▶ ASSIGNED TASK: Your answer should hold the data exactly as given, minus any picture.

[[ SUPPLIED RECORDS open ]]

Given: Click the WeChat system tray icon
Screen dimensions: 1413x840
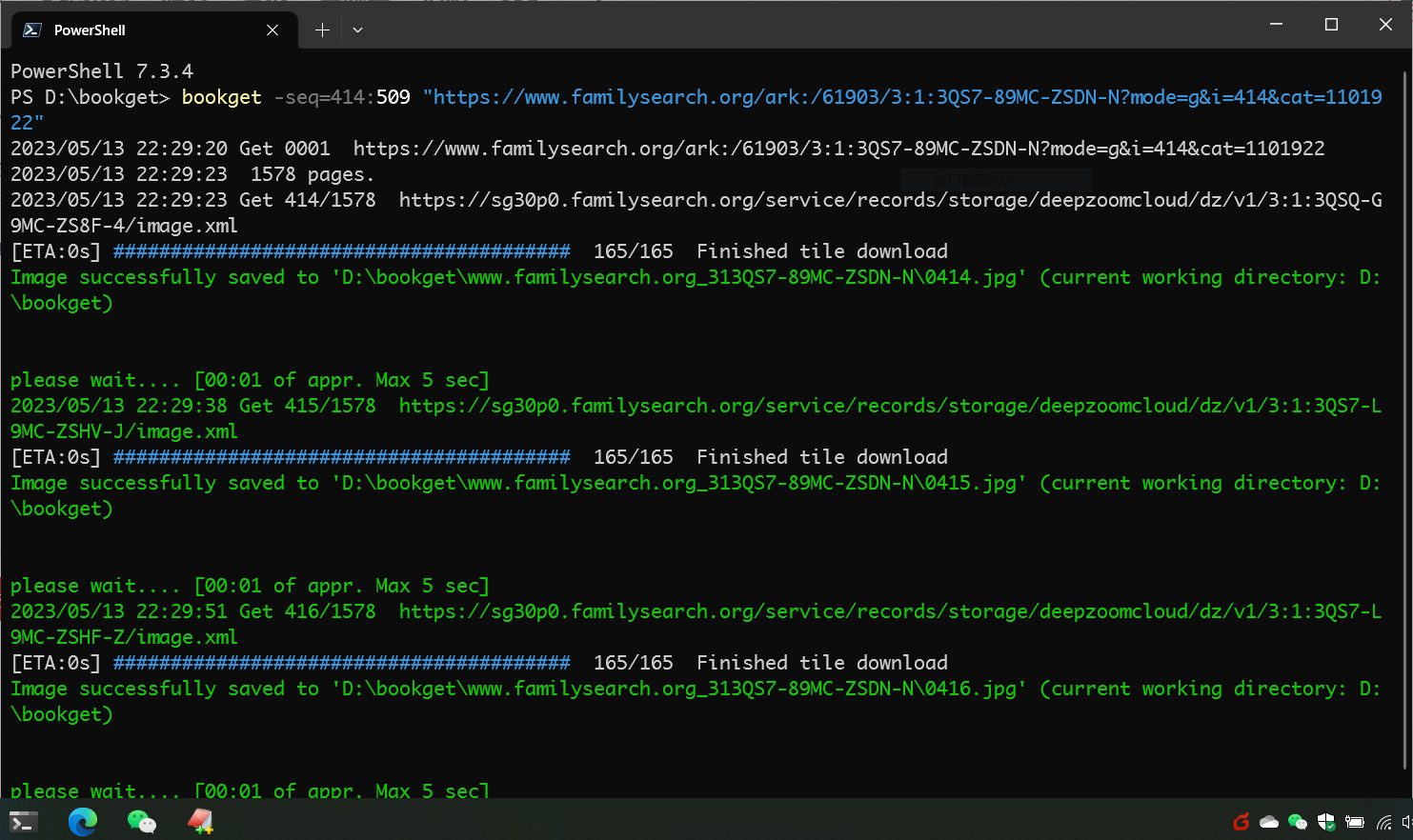Looking at the screenshot, I should [1297, 821].
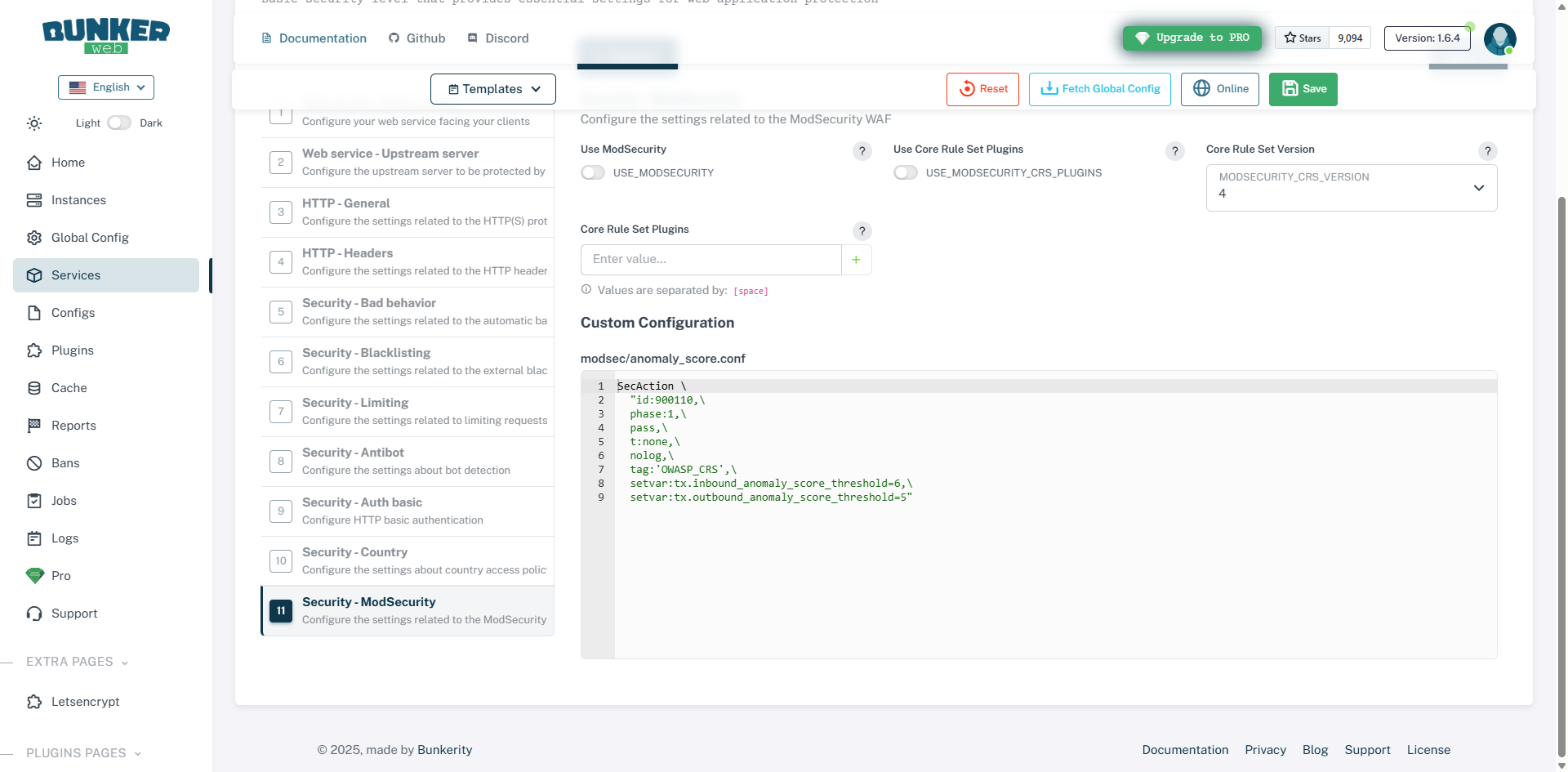
Task: Go to the HTTP - Headers step
Action: click(408, 262)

[[ SUPPLIED RECORDS closed ]]

▶ WRITTEN REPLY:
Given: Click the WeChat system tray icon
Screen dimensions: 1413x840
Looking at the screenshot, I should [1297, 821].
Task: Go to the HTTP - Headers step
Action: click(408, 262)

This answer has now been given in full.